= Exercise material =
□ □ □
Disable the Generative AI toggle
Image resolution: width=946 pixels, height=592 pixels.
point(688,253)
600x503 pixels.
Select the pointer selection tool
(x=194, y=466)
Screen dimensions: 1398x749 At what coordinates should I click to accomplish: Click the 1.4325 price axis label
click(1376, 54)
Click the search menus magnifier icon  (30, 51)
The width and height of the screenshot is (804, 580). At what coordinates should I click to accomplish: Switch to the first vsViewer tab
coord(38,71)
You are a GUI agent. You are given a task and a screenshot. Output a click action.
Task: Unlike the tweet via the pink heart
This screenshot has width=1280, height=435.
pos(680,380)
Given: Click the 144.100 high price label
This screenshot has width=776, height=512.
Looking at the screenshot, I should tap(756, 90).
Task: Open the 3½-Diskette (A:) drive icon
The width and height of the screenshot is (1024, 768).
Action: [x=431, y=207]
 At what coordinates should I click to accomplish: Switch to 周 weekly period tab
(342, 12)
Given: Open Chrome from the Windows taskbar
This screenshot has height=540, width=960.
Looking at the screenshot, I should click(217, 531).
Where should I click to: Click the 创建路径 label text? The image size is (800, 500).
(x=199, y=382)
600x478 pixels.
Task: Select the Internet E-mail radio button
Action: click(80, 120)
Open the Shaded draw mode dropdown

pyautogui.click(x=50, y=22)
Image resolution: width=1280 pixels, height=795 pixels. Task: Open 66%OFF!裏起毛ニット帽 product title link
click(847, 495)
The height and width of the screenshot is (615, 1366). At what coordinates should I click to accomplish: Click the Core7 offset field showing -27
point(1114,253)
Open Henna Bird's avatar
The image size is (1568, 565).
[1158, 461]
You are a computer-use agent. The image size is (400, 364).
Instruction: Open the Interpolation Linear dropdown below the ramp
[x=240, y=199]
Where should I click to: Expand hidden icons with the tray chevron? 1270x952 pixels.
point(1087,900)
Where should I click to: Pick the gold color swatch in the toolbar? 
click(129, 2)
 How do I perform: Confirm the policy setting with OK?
□ □ □
= Stated exercise =
Please scale the rows between the line holding "Image resolution: width=1280" and the line holding "click(847, 495)", inclusive, and write them all out again with the requests unchanged. Multiply each coordinate in the answers by 1.25, rounding to whole numbers with halves going up.

= Finished task =
Image resolution: width=1280 pixels, height=795 pixels. Task: Open 66%OFF!裏起毛ニット帽 product title link
click(1059, 619)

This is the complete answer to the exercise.